Some of the biggest estate planning mistakes are easy to avoid, including having an up-to-date will, checking beneficiary designations and planning younger.

Nobody likes to plan for events like aging, incapacity, or death. However, failing to do so can cause families burdens and grief, thousands of dollars and hundreds of hours.

Fox Business’ recent article, “Here are the top estate planning mistakes to avoid,” says that planning for life’s unexpected events is critical. However, it can often be a hard process to navigate. Let’s look at the top estate planning mistakes to avoid, according to industry experts:

  1. Failing to sign a will (or one that can be located). The biggest mistake is simply not having a will. I’ve written on this often (see here for example https://www.galliganmanning.com/everyone-needs-an-estate-plan/), but unfortunately clients consistently say they didn’t think they needed a will. Estate planning is critically important to protect you, your family and your hard-earned assets—during your lifetime, in the event of your incapacity, and upon your death.  In addition to having a will, it needs to be findable. The Wall Street Journal says that the biggest estate planning error is simply losing a will. Make sure your family has access to your estate planning documents.
  2. Failing to name and update beneficiaries. An asset with a beneficiary designation supersedes any terms in a will. Review your 401(k), IRA, life insurance, and any other accounts with beneficiaries after any significant life event. If you don’t have the proper beneficiary designations, income tax on retirement accounts may have to be paid sooner. This may lead to increased income tax liability, and the designation of a beneficiary on a life insurance policy can affect whether the proceeds are subject to creditors’ claims.  In many cases where clients tried to avoid probate, one broken beneficiary designation becomes the sole reason to probate the will.
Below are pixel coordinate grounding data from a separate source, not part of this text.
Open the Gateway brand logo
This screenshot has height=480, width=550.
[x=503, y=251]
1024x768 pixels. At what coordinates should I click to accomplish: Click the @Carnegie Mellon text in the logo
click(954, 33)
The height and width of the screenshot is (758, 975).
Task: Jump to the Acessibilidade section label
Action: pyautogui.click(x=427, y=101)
There’s another mistake that impacts people with minor children, which is naming a guardian for minor children and then naming that person as beneficiary of their life insurance, instead of leaving it to a trust for the child. A minor child can’t receive that money. It also exposes the money to the beneficiary’s creditors and spouse.

  1. Failing to consider powers of attorney for adult children. When your children reach age 18, they’re adults in the eyes of the law. If something unfortunate happens to them, you may be left without any say in their treatment. In the event that an 18-year-old becomes ill or has an accident, a hospital won’t consult with their parents if a power of attorney for health care isn’t in place. Unless a power of attorney for property is signed, a parent may not be able to take care of bills, make investment decisions and pay taxes without the child’s signature. This could create an issue when your child is in college—especially if he or she is attending school abroad. It is very important that when your child turns 18 that you have powers of attorney put into place.

If you have any of these estate planning mistakes in your plan, please contact us for a consultation to fix these mistakes for you and your family.

Reference: Fox Business (October 15, 2019) “Here are the top estate planning mistakes to avoid”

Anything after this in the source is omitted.